---------- Extracted records ----------
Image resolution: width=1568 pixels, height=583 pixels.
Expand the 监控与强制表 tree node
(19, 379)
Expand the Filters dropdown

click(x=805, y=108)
----------
Prompt » Nothing but the complete listing, repeated exactly, belongs in the answer.

Response area »
Image resolution: width=1568 pixels, height=583 pixels.
Expand the 监控与强制表 tree node
(19, 379)
Expand the Filters dropdown

click(x=805, y=108)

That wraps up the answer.